Wednesday, June 07, 2006

Jasper AL: NIMBY!

Jasper targets sex offenders with new laws:

Jasper has some new laws aimed at sex offenders, and they are tougher than state restrictions. About 25 sex offenders live in Jasper. Yesterday, the Jasper City Council approved three laws that further restrict where adult registered sex offenders can live and work.

One law bars sex offenders from living or working within one mile of schools, day-care centers, public and private parks or other recreation facilities.
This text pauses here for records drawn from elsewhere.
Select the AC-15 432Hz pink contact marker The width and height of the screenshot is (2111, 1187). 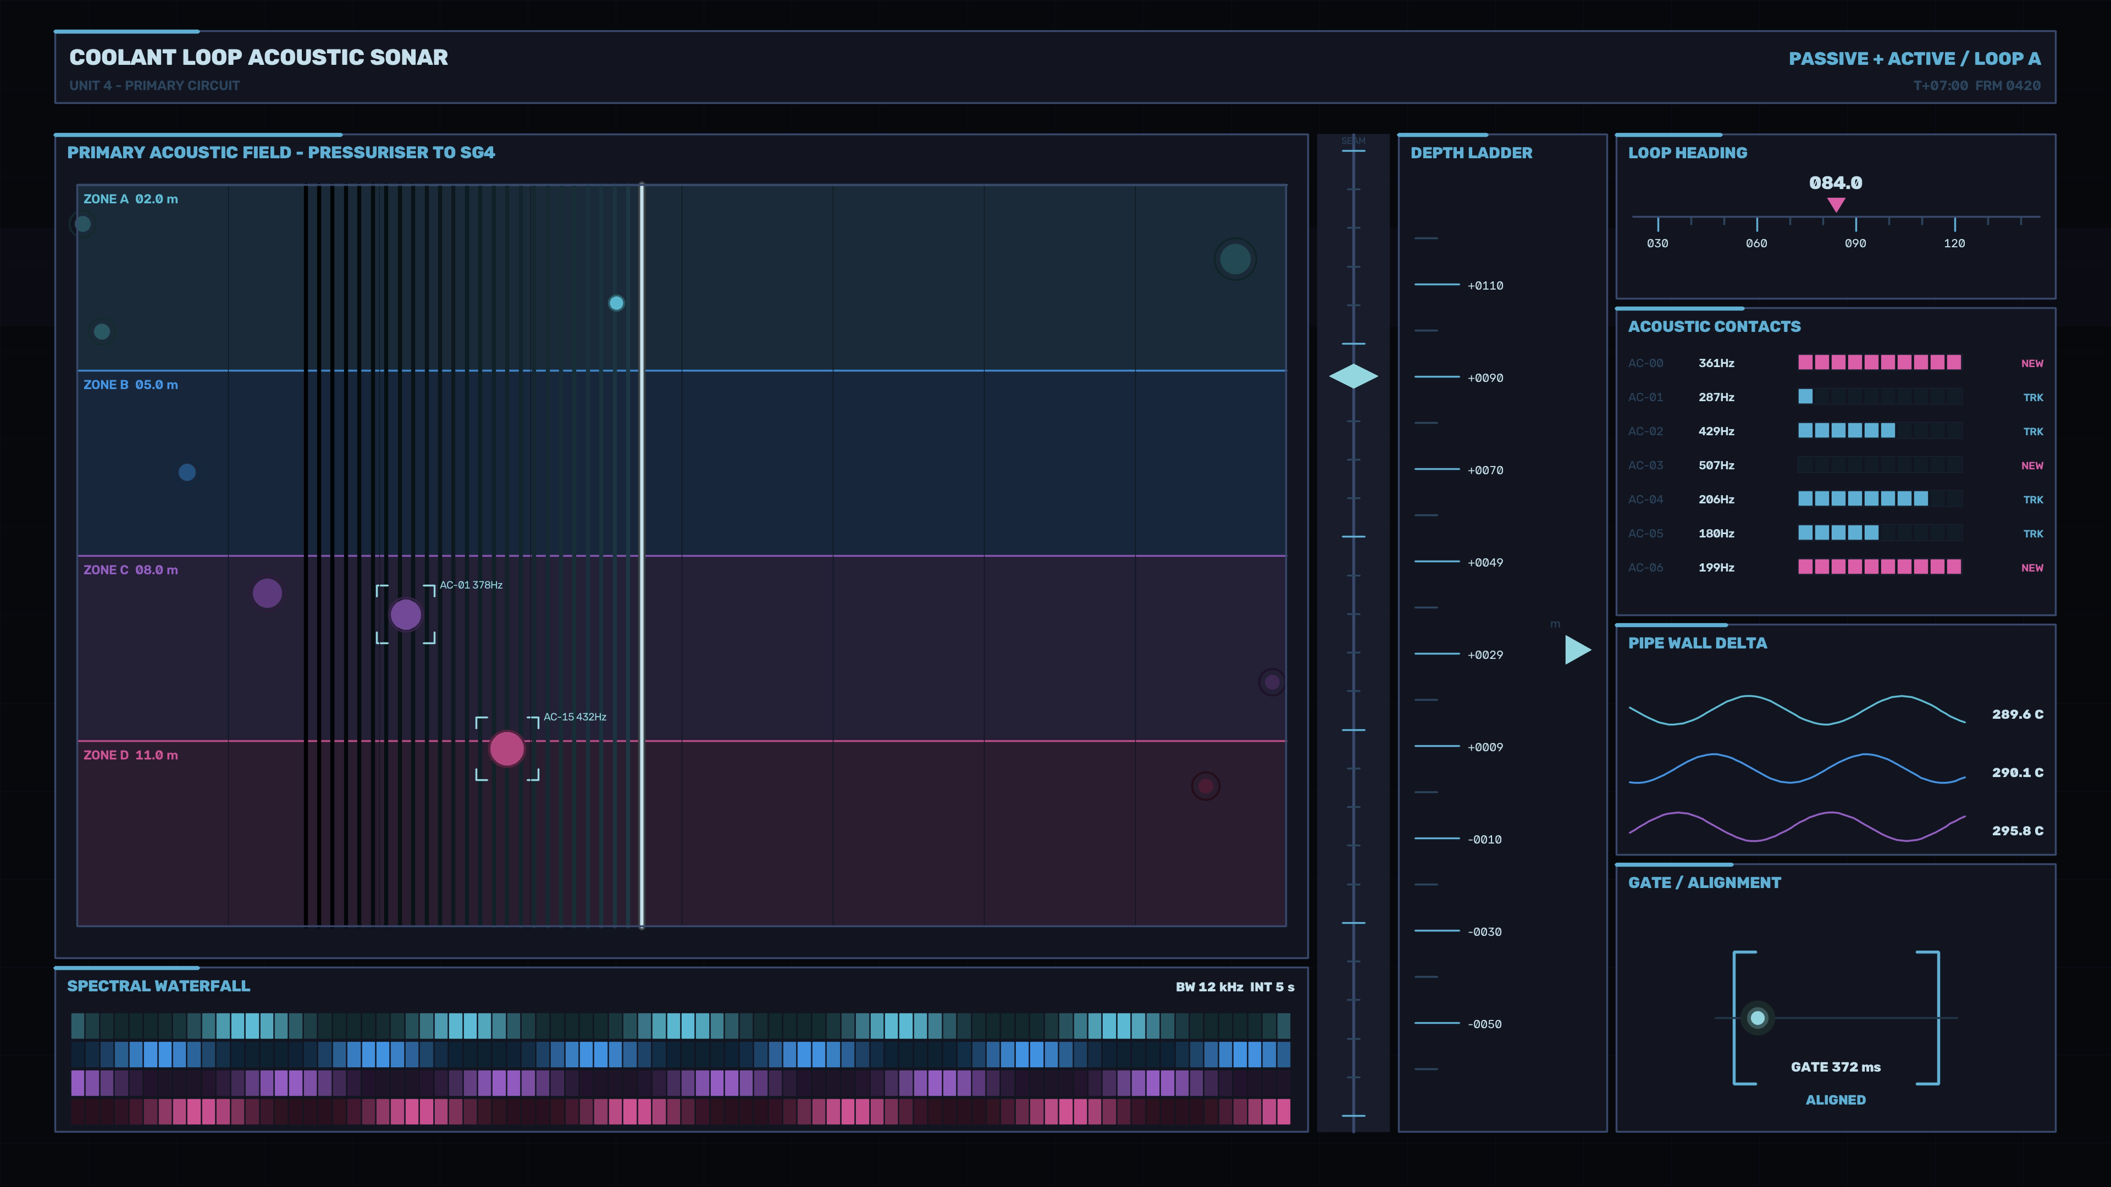pos(506,749)
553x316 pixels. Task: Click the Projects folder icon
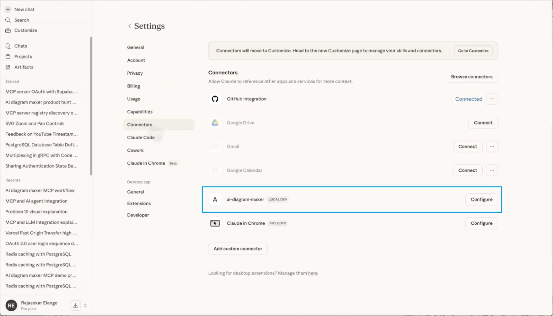click(8, 56)
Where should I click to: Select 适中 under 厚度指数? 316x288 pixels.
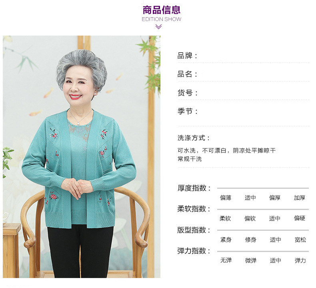coord(250,198)
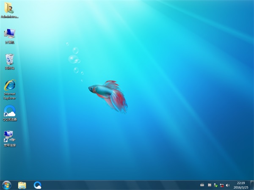The image size is (254, 190).
Task: Click the date 2016/3/25 in the taskbar
Action: [240, 187]
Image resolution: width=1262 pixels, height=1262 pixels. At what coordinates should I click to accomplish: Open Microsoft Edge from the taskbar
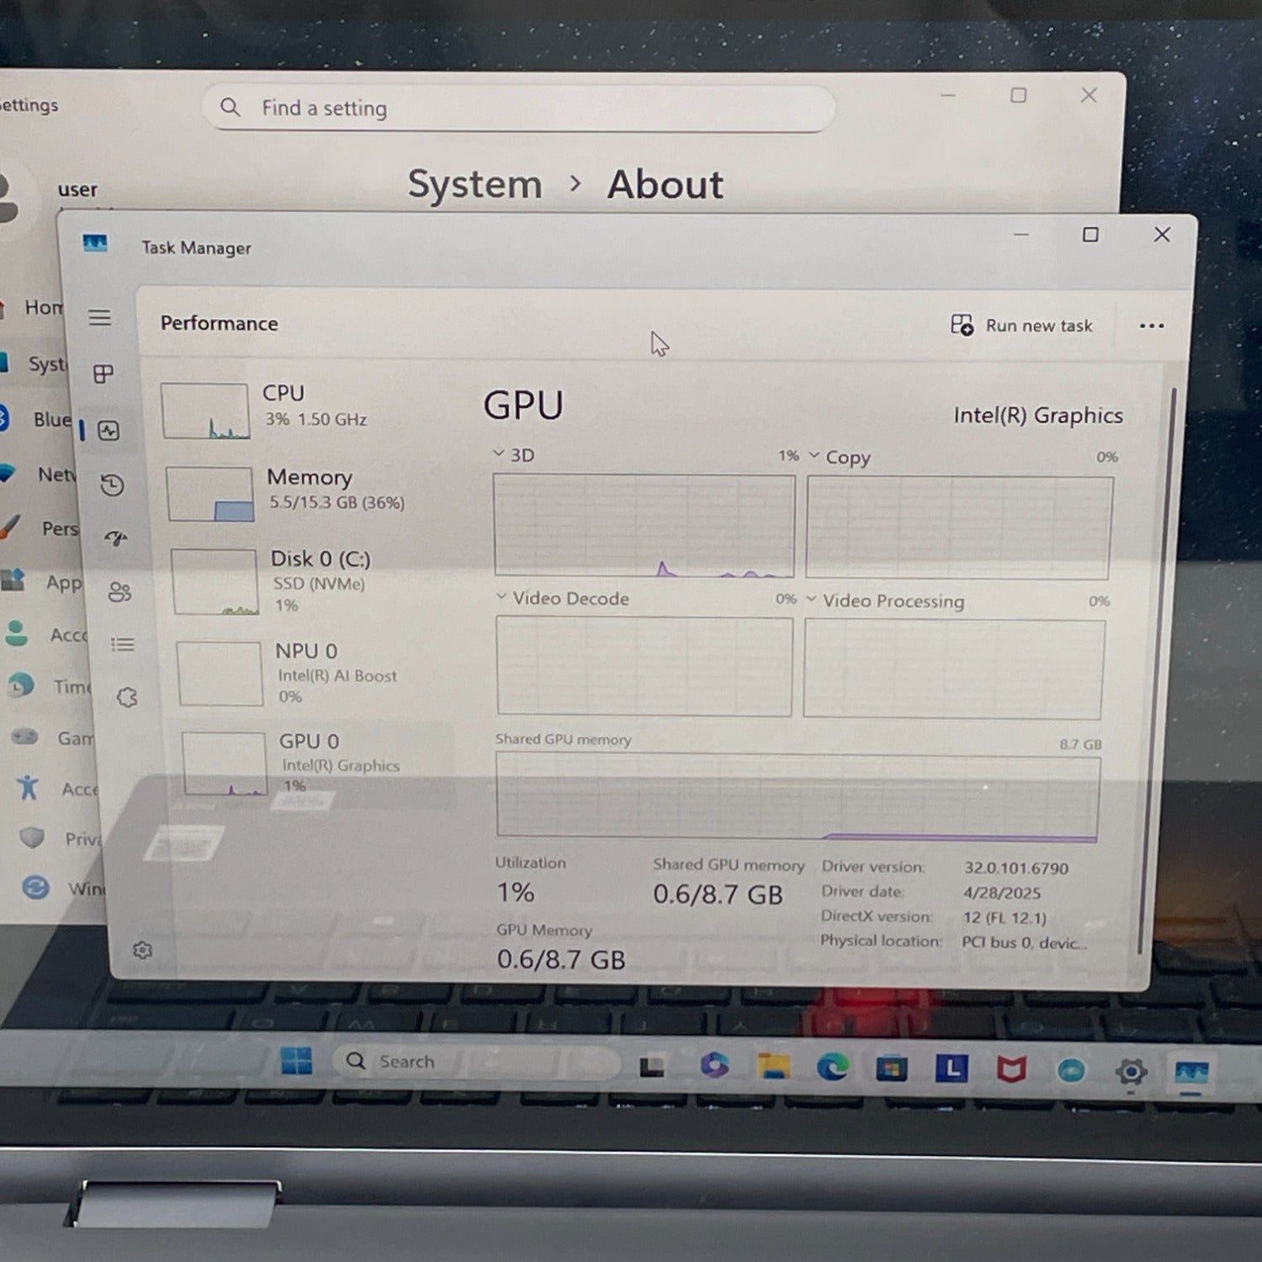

Alabama law has a two-thousand-foot restriction.

City officials say the new law would eliminate about two-thirds of the city for sex offenders to live or work.

Violating the law is a misdemeanor that carries a penalty of up to six months in jail and up to a 500-dollar fine.
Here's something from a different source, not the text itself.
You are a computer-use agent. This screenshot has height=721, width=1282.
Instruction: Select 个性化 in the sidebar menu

A second law requires police to notify businesses and residents within two-thousand feet of where a registered sex offender lives or works.

The state requires notification within 15-hundred feet of residents in cities other than Birmingham, Mobile, Montgomery and Huntsville.

Also, hotels, motels, apartments and recreation facilities also must post in lobbies or entrances photos of all the sex offenders who live or work on the property. State law does not have such a provision.

Failure to post the photos is a misdemeanor charge.

And the third new law says businesses within 500 feet of a school, day-care center, park or recreation facility cannot hire a sex offender.

If they do, they risk having their business license revoked and being charged with a misdemeanor.


Talk about over the top! The residency restrictions are difficult enough, but not being able to work withiin a mile of "schools, day-care centers, public and private parks or other recreation facilities". I just looked at Jasper on a map and Jasper proper (the area where there is a grid of streets indicating a relatively high density of housing and businesses) appears to be roughly 2 miles square.
This means that just one single school or park dead-center would make over 75% of the portion of the city where one will find the vast majority of employment and housing completely off-limits.

The article notes that about 2/3 of the area in the Jasper city limits is rendered off limits. It's a pretty easy guess that the available 1/3 is the peripheral areas where there is likely to be very little in the way of either housing or unemployment.

It's easy to guess the intent of this law from its effect: force them to move elsewhere -- "Not In MY Back Yard, but okay in yours!!"

Consider too what happens when all the other cities do the same. Unable to work, unable to establish residency, what are the remaining options...?

Not very thoughtful, the City of Jasper, Alabama.